[Records provided]
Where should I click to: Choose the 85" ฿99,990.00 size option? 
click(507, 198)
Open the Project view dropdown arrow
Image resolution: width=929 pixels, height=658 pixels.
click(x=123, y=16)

[Exercise brief] Return all of the entries exactly as they were supplied.

[Your solution]
Where should I click to: Choose the 85" ฿99,990.00 size option? 
click(507, 198)
Open the Project view dropdown arrow
Image resolution: width=929 pixels, height=658 pixels.
click(x=123, y=16)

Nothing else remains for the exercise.